▸ Избранный отрывок:
========================================

Фамилии некоторых участников изменены. Литературный вымысел минимальный. Обстоятельства места действия сохранены as is. Вспомним молодость…
март 2001 г.
… На людях глаза, слова и уши
Покрывает некий общий лак:
Будто не решаешься нарушить
Ритуал, чтоб не попасть впросак.
А когда совсем-совсем один -
Чище очи, да и ухо чутче,
Да и в сердце все ясней и лучше.
Временами каждый – нелюдим.
Позабывши свое имя-отчество,
Проникаясь воздухом и красками,
Примешь этак ванну одиночества
И вернешься к людям чуть поласковее.
Ю. Ким. из поэмы "Поход".
Одиночная разведка.
Краткие пояснения к путевому дневнику (хронометражу) пешего похода второй категории сложности Вёлс – Чувал – Мойва – Вольховочный – Хомги-Лох-Я – Крыло Молебной – Вижай – Тохта.
Понедельник начинается в субботу.

========================================

▸ Исходные данные:
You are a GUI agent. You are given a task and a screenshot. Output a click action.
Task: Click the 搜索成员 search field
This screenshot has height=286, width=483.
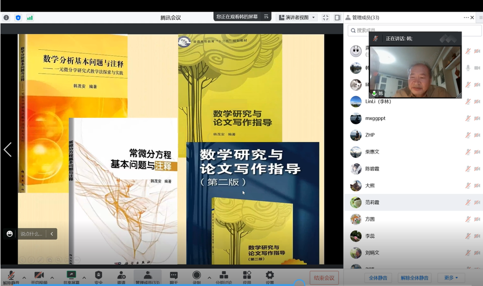[x=415, y=30]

========================================

▸ Задания:
- A) Перепишите отрывок о походе, начиная со слов «Фамилии некоторых участников» и продолжая до слов «не попасть впросак.» включительно, и переименуйте при этом «Ритуал» в «Обряд».
- B) Ответьте по отрывку о походе на вопросы:
(i) Какие месяц и год указаны в отрывке?
(ii) Какой категории сложности описанный поход?
(iii) Из какой поэмы взяты стихи и кто их автор?
- C) Продолжите отрывок о пешем походе, начав сразу после последнего предложения.

▸ Ответы:
- A)
Фамилии некоторых участников изменены. Литературный вымысел минимальный. Обстоятельства места действия сохранены as is. Вспомним молодость…
март 2001 г.
… На людях глаза, слова и уши
Покрывает некий общий лак:
Будто не решаешься нарушить
Обряд, чтоб не попасть впросак.

- B)
(i) Март 2001 г.
(ii) Второй категории сложности.
(iii) Из поэмы «Поход», автор Ю. Ким.

- C)
Сколько было мечтаний по поводу этого похода!.. Это было логично после хорошо пройденного веселого и дождливого прошлогоднего маршрута, где без карт, без знания пути, на одном компасе мы прошли два хребта и удалились, мочимы дождем, в Свердловскую область, а на следующий день сияло солнце, и горы светлели, прощаясь с нами, и тянулись цепью к северу – к Молебной, к Чистопу…
Понедельник начинается в субботу. Этот поход начался 28 августа 1988 года, когда мы сидели на самоваре по поводу успешного окончания похода "Ивдель – Вёлс", или, как красиво обозвал его Орлуша – "Эдельвейс – 88". Девчонки, вспоминая, визжали от восторга и просились еще, юноши тоже были весьма довольны. Мне, руководителю, накатали полную справку комплиментов, да и я их не жалел в справках участников. Тогда и родилась идея сделать "Северную линию – 89". Обсчитывали варианты долго и со вкусом, перерисовывали кальки, делали карты, думали. Поход выглядел игрушечкой – одиннадцать ходовых дней, радиалки вместо дневок – красивая мечта.
Перед Линией был Кавказ, лагерь Джан-Туган и поход – горная двойка. С бала мы попали на корабль – Витька только пришел с маршрута, моя группа вернулась на день раньше, но в последнюю ночь в Джан-Тугане нас подняли на спасработы – тащили с двух ночи до семи утра ушибленного камнепадом мастера по альпинизму. Тяжел был мастер и в переноске неудобен, но шутил и посмеивался – а ведь сутки висел на Улу-Каре, спуская приятеля, потому и ноги отморозил, не мог идти.
А с корабля – воздушного – мы попали на бал. Было 27 июля, до выхода оставалось девять дней.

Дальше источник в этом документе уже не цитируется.